* _Exercise prompt_: The response must match the data below exactly, line for line.

* _Entries supplied_:
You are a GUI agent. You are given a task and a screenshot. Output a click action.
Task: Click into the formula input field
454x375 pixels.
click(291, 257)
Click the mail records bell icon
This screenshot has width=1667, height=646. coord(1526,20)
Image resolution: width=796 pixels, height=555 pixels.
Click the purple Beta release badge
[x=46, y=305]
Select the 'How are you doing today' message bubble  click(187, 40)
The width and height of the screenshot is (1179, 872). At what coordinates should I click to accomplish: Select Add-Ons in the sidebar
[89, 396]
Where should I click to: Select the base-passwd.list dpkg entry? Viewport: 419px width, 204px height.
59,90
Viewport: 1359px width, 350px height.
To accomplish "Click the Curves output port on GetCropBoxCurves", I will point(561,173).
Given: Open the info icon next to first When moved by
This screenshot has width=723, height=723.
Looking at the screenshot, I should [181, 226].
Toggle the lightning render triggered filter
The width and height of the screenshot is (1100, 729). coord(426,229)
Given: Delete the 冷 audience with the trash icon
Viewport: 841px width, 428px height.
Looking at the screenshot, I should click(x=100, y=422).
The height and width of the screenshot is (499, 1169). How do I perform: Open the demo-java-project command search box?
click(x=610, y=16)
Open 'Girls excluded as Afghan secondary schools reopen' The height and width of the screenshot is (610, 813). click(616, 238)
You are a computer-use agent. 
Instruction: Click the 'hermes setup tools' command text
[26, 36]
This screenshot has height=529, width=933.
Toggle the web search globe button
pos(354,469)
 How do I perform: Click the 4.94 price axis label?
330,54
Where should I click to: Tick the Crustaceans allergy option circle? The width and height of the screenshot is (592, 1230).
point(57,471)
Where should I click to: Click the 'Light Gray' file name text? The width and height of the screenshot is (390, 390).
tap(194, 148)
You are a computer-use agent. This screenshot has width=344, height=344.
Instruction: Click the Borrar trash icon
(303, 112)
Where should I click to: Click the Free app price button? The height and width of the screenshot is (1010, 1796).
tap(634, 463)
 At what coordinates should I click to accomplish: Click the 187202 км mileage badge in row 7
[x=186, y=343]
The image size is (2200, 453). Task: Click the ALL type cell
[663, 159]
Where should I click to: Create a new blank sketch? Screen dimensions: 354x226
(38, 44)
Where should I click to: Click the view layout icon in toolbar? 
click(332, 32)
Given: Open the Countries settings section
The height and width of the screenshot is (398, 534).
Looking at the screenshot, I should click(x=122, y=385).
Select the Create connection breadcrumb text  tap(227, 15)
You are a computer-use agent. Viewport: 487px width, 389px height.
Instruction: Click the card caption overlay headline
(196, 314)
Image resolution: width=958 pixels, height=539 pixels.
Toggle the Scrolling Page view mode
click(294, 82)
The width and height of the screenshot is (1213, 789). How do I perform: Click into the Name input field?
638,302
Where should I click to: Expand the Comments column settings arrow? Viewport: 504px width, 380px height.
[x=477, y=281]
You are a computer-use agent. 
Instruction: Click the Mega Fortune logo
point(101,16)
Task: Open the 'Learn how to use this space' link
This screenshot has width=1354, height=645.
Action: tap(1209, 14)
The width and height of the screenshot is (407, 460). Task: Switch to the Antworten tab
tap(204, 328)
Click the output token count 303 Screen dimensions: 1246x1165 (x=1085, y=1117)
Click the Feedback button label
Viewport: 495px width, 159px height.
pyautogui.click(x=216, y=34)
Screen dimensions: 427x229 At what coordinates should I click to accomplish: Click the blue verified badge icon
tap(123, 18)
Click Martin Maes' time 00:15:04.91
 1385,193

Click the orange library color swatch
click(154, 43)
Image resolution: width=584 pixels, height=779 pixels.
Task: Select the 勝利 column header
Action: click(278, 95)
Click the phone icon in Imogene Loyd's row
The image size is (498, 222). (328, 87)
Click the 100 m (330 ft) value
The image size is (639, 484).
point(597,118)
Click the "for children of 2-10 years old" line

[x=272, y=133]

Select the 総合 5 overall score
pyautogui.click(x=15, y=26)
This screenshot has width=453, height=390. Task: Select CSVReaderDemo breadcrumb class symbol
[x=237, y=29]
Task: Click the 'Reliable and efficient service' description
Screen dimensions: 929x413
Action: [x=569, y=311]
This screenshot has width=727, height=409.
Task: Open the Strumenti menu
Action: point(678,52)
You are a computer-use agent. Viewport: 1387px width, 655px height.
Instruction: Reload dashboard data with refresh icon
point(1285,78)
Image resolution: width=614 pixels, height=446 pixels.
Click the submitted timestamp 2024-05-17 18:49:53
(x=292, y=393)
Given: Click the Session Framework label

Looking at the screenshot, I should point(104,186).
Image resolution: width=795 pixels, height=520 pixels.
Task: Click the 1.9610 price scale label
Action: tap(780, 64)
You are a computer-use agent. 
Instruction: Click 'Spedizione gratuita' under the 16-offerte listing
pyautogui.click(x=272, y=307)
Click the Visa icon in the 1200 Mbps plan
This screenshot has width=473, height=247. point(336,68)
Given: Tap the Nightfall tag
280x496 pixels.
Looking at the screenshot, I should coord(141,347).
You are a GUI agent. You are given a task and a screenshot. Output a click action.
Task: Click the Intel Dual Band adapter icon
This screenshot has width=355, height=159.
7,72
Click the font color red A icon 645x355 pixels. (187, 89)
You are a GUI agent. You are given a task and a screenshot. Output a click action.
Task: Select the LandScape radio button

* _Task response_:
You are a GUI agent. You are given a task and a screenshot. Output a click action.
Task: Click into the formula input field
454x375 pixels.
click(291, 257)
Click the mail records bell icon
This screenshot has width=1667, height=646. coord(1526,20)
Image resolution: width=796 pixels, height=555 pixels.
Click the purple Beta release badge
[x=46, y=305]
Select the 'How are you doing today' message bubble  click(187, 40)
The width and height of the screenshot is (1179, 872). At what coordinates should I click to accomplish: Select Add-Ons in the sidebar
[89, 396]
Where should I click to: Select the base-passwd.list dpkg entry? Viewport: 419px width, 204px height.
59,90
Viewport: 1359px width, 350px height.
To accomplish "Click the Curves output port on GetCropBoxCurves", I will point(561,173).
Given: Open the info icon next to first When moved by
This screenshot has width=723, height=723.
Looking at the screenshot, I should [181, 226].
Toggle the lightning render triggered filter
The width and height of the screenshot is (1100, 729). coord(426,229)
Given: Delete the 冷 audience with the trash icon
Viewport: 841px width, 428px height.
Looking at the screenshot, I should click(x=100, y=422).
The height and width of the screenshot is (499, 1169). How do I perform: Open the demo-java-project command search box?
click(x=610, y=16)
Open 'Girls excluded as Afghan secondary schools reopen' The height and width of the screenshot is (610, 813). click(616, 238)
You are a computer-use agent. 
Instruction: Click the 'hermes setup tools' command text
[26, 36]
This screenshot has height=529, width=933.
Toggle the web search globe button
pos(354,469)
 How do I perform: Click the 4.94 price axis label?
330,54
Where should I click to: Tick the Crustaceans allergy option circle? The width and height of the screenshot is (592, 1230).
point(57,471)
Where should I click to: Click the 'Light Gray' file name text? The width and height of the screenshot is (390, 390).
tap(194, 148)
You are a computer-use agent. This screenshot has width=344, height=344.
Instruction: Click the Borrar trash icon
(303, 112)
Where should I click to: Click the Free app price button? The height and width of the screenshot is (1010, 1796).
tap(634, 463)
 At what coordinates should I click to accomplish: Click the 187202 км mileage badge in row 7
[x=186, y=343]
The image size is (2200, 453). Task: Click the ALL type cell
[663, 159]
Where should I click to: Create a new blank sketch? Screen dimensions: 354x226
(38, 44)
Where should I click to: Click the view layout icon in toolbar? 
click(332, 32)
Given: Open the Countries settings section
The height and width of the screenshot is (398, 534).
Looking at the screenshot, I should click(x=122, y=385).
Select the Create connection breadcrumb text  tap(227, 15)
You are a computer-use agent. Viewport: 487px width, 389px height.
Instruction: Click the card caption overlay headline
(196, 314)
Image resolution: width=958 pixels, height=539 pixels.
Toggle the Scrolling Page view mode
click(294, 82)
The width and height of the screenshot is (1213, 789). How do I perform: Click into the Name input field?
638,302
Where should I click to: Expand the Comments column settings arrow? Viewport: 504px width, 380px height.
[x=477, y=281]
You are a computer-use agent. 
Instruction: Click the Mega Fortune logo
point(101,16)
Task: Open the 'Learn how to use this space' link
This screenshot has width=1354, height=645.
Action: tap(1209, 14)
The width and height of the screenshot is (407, 460). Task: Switch to the Antworten tab
tap(204, 328)
Click the output token count 303 Screen dimensions: 1246x1165 (x=1085, y=1117)
Click the Feedback button label
Viewport: 495px width, 159px height.
pyautogui.click(x=216, y=34)
Screen dimensions: 427x229 At what coordinates should I click to accomplish: Click the blue verified badge icon
tap(123, 18)
Click Martin Maes' time 00:15:04.91
 1385,193

Click the orange library color swatch
click(154, 43)
Image resolution: width=584 pixels, height=779 pixels.
Task: Select the 勝利 column header
Action: click(278, 95)
Click the phone icon in Imogene Loyd's row
The image size is (498, 222). (328, 87)
Click the 100 m (330 ft) value
The image size is (639, 484).
point(597,118)
Click the "for children of 2-10 years old" line

[x=272, y=133]

Select the 総合 5 overall score
pyautogui.click(x=15, y=26)
This screenshot has width=453, height=390. Task: Select CSVReaderDemo breadcrumb class symbol
[x=237, y=29]
Task: Click the 'Reliable and efficient service' description
Screen dimensions: 929x413
Action: [x=569, y=311]
This screenshot has width=727, height=409.
Task: Open the Strumenti menu
Action: point(678,52)
You are a computer-use agent. Viewport: 1387px width, 655px height.
Instruction: Reload dashboard data with refresh icon
point(1285,78)
Image resolution: width=614 pixels, height=446 pixels.
Click the submitted timestamp 2024-05-17 18:49:53
(x=292, y=393)
Given: Click the Session Framework label

Looking at the screenshot, I should point(104,186).
Image resolution: width=795 pixels, height=520 pixels.
Task: Click the 1.9610 price scale label
Action: tap(780, 64)
You are a computer-use agent. 
Instruction: Click 'Spedizione gratuita' under the 16-offerte listing
pyautogui.click(x=272, y=307)
Click the Visa icon in the 1200 Mbps plan
This screenshot has width=473, height=247. point(336,68)
Given: Tap the Nightfall tag
280x496 pixels.
Looking at the screenshot, I should coord(141,347).
You are a GUI agent. You are given a task and a screenshot. Output a click action.
Task: Click the Intel Dual Band adapter icon
This screenshot has width=355, height=159.
7,72
Click the font color red A icon 645x355 pixels. (187, 89)
You are a GUI agent. You are given a task and a screenshot. Output a click action.
Task: Select the LandScape radio button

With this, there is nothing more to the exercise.